=== Required work ===
An exact transcription of the entries is required, with no images included.

[Collected data entries]
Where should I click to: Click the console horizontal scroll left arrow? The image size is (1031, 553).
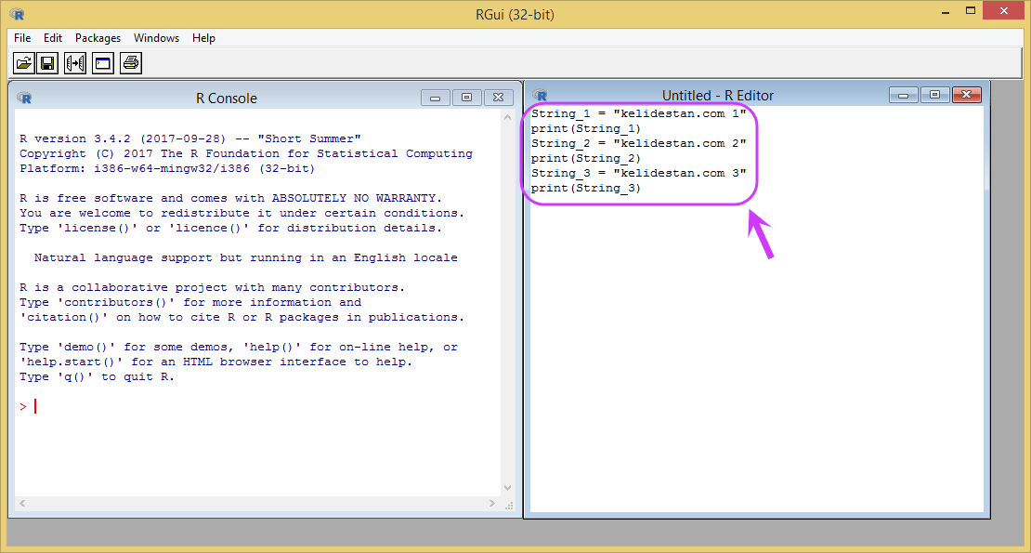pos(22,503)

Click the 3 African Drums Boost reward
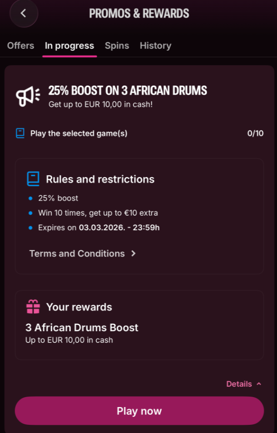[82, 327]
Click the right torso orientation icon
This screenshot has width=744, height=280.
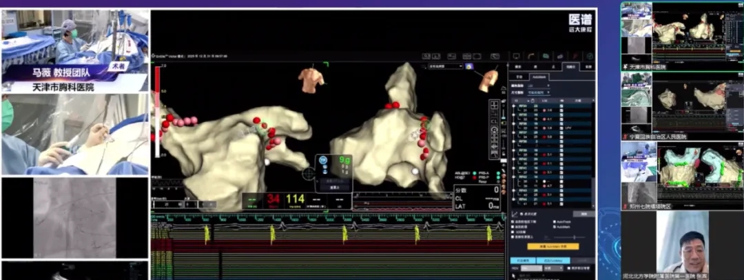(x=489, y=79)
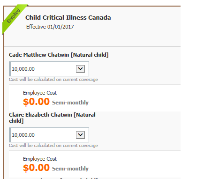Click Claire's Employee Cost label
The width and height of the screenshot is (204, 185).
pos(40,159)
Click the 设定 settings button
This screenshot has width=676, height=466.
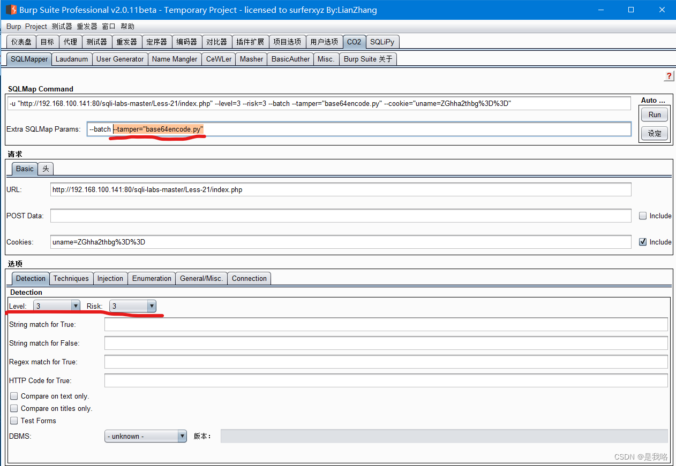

=== Result of this exercise ===
Where should I click to: Click the console horizontal scroll left arrow? The image size is (1031, 553).
pos(22,503)

Click the 3 African Drums Boost reward
[82, 327]
Click the right torso orientation icon
This screenshot has width=744, height=280.
(x=489, y=79)
Click Claire's Employee Cost label
The width and height of the screenshot is (204, 185).
pos(40,159)
Click the 设定 settings button
This screenshot has width=676, height=466.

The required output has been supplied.